▶ [Activity 1]:
From the marriage story, duplicate the section that begins at the words "One evening in" and stops after the words "meet Bryan's mother.".
▶ [Activity 2]:
List every gift the marriage story says Bryan gave the narrator.

▶ [Selected passage]:

══════

Bryan moved in with me within weeks of our first meeting. I remember thinking if it didn't work out it would be easy to ask him to leave because all he owned was a T.V. For Valentine's Day he created a hanging wire mobile in the shape of intertwined hearts and presented it to me with flowers and chocolate. This type of thoughtful gesture is typical of Bryan. He has never missed a special occasion and has often surprised me with jewelry when he returns from a business trip.

One evening in the spring we were waiting to board a dinner train in Mendocino. A drunken man approached us and said, "How come you two are dressed up? Are you getting married?" Bryan looked at me and said, "Yes, we are aren't we?" That was his proposal. It was decided we would plan a wedding for later that year. But, first I needed to meet Bryan's mother.

Just the thought of it terrified me! Bryan and his mother, Sharon, have a truly special bond. He insisted he would not tell anyone about our engagement until she and I met. We drove to southern California where Sharon was visiting her sister, Bryan's aunt. I felt sick the entire trip. I knew in advance he was going to take his mother shopping the next morning alone to break the news to her. I couldn't sleep at all that night. What felt so "right" to Bryan and me was unusual, especially in the eyes of a parent. When they returned from their excursion Sharon looked like she had just come from a funeral. Fortunately, for me, Aunt Toby accepted the situation and eased the tension by giving me a white angel ornament. His mother is a wonderful woman. In spite of her disappointment, she welcomed me into their family. Over the years our relationship has evolved into a unique friendship, a cross between a peer and a sister.

December 7, 1986, dressed in an ivory colored Victorian gown, I was driven to our wedding in a horse drawn carriage. I remember the sensation well. As I heard the clip-pity clop of the hoofs hitting the pavement I felt it was the happiest day of my life. The ride was several miles long and I enjoyed cars honking loudly at every turn. When we arrived at the elegant Alamo Square Inn Bryan was waiting to escort me inside to the nuptials. It was a good thing he took my hand, for as I exited the carriage, my knees collapsed from shaking so hard. The day was spectacular marking a lifetime of love.

══════

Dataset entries
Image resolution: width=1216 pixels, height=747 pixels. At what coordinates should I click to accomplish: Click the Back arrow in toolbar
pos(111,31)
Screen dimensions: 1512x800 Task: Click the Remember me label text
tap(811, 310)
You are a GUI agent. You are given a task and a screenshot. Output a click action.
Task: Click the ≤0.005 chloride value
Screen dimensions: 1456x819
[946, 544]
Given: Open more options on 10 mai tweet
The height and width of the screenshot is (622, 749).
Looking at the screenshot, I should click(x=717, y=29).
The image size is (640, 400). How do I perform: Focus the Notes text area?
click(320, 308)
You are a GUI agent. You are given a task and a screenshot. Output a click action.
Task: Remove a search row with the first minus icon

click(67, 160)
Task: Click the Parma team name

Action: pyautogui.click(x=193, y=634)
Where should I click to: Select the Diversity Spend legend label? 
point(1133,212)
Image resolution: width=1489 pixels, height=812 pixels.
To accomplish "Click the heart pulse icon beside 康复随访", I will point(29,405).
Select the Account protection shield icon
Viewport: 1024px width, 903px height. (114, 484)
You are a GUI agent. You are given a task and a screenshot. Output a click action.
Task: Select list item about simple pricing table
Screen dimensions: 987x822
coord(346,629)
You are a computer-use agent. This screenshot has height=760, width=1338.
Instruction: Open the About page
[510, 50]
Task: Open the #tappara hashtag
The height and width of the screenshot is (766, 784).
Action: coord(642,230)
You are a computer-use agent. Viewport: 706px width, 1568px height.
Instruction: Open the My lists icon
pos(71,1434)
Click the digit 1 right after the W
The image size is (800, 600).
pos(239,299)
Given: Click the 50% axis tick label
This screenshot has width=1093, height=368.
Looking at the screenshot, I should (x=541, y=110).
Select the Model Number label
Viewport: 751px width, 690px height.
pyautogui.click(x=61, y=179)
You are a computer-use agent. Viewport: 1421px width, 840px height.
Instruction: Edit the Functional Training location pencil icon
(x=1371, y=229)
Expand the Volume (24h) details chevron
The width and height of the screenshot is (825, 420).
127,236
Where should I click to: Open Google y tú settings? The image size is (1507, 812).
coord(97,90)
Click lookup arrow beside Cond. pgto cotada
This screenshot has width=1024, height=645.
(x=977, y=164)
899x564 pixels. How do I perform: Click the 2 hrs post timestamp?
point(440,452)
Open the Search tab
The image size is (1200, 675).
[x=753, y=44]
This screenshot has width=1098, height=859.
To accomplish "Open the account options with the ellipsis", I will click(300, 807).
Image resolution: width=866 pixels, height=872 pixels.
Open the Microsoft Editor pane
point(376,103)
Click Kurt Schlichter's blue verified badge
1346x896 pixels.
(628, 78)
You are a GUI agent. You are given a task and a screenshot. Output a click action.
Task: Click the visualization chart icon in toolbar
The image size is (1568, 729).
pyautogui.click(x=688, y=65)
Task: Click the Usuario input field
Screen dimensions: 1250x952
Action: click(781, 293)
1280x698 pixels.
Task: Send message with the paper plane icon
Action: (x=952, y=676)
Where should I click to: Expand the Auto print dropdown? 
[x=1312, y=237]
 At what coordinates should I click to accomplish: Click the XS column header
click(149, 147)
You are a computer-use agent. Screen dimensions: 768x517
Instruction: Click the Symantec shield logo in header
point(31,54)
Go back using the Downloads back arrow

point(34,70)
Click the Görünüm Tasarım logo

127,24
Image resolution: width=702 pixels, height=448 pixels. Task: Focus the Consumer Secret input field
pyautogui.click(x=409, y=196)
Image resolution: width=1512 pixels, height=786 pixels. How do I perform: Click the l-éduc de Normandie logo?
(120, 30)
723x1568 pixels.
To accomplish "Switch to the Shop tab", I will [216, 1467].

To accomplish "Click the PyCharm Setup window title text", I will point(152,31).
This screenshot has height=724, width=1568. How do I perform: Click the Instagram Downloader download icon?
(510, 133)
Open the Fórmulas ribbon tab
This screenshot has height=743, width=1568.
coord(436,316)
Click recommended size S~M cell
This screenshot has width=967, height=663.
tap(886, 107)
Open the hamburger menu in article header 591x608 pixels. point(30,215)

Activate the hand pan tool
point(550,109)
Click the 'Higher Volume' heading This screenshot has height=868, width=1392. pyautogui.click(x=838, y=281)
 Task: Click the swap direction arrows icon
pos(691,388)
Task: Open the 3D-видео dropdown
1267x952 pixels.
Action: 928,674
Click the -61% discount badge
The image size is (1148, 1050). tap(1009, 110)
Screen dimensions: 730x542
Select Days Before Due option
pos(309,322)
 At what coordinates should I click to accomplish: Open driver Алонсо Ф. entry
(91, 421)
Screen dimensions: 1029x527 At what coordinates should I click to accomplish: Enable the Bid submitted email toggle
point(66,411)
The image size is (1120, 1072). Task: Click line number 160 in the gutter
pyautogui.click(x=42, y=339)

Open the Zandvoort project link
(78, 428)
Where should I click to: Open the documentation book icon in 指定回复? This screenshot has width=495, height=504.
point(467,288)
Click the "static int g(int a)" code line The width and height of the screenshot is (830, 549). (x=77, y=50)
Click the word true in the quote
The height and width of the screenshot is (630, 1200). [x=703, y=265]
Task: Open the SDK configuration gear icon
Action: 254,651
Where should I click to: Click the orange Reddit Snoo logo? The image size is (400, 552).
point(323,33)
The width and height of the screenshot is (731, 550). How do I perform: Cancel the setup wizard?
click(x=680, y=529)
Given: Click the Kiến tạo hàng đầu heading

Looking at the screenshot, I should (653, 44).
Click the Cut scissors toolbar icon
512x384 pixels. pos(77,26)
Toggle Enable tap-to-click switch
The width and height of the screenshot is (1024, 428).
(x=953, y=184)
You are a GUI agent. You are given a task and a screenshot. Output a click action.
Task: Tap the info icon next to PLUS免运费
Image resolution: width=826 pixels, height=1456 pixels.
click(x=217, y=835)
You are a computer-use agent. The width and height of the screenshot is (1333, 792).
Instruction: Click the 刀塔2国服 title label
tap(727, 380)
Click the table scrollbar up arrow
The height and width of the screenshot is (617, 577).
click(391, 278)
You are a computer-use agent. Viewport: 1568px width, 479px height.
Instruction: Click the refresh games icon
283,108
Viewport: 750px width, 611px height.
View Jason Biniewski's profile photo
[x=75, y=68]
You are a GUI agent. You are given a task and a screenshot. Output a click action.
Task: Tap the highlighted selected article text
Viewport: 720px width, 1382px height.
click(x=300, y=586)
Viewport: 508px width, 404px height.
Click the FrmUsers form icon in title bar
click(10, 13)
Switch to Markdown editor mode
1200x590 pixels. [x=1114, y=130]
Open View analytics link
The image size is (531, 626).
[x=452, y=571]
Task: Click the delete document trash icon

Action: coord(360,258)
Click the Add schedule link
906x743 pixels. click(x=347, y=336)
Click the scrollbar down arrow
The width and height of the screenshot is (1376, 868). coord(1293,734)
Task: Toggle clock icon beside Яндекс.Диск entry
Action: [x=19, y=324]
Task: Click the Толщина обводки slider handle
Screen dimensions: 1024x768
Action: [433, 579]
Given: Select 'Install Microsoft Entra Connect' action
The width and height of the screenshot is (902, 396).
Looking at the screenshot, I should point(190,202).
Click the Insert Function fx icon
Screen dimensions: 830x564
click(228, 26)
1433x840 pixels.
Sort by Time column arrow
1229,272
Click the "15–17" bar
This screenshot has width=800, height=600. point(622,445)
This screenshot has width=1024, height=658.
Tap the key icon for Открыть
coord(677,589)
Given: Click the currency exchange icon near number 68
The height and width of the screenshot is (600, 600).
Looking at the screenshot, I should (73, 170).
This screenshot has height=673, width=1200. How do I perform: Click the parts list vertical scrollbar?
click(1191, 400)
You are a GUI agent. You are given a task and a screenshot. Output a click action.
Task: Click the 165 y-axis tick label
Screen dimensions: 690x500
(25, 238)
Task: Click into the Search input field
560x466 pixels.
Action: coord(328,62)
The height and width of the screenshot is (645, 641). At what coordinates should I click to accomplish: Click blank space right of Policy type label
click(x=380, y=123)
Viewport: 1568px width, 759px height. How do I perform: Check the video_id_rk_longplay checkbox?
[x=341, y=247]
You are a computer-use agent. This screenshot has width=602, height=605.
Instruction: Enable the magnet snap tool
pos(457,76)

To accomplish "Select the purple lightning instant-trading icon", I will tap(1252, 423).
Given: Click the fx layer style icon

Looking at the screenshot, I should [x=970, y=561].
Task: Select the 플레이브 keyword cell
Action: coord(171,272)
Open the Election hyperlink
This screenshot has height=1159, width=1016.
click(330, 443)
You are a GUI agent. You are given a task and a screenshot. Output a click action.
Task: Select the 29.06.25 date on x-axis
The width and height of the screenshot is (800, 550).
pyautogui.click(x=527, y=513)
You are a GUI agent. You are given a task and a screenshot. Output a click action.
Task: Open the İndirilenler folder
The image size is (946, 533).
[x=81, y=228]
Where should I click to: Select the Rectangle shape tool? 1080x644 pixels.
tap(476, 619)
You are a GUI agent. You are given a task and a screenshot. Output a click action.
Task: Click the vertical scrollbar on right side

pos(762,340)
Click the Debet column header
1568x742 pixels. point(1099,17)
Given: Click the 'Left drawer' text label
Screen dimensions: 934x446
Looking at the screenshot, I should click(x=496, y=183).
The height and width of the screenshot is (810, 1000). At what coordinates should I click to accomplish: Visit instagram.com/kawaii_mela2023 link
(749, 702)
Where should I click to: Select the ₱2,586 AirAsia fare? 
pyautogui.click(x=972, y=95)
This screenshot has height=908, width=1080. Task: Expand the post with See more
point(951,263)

══════

▶ [Written answer 1]:
One evening in the spring we were waiting to board a dinner train in Mendocino. A drunken man approached us and said, "How come you two are dressed up? Are you getting married?" Bryan looked at me and said, "Yes, we are aren't we?" That was his proposal. It was decided we would plan a wedding for later that year. But, first I needed to meet Bryan's mother.

▶ [Written answer 2]:
- A hanging wire mobile in the shape of intertwined hearts
- Flowers
- Chocolate
- Jewelry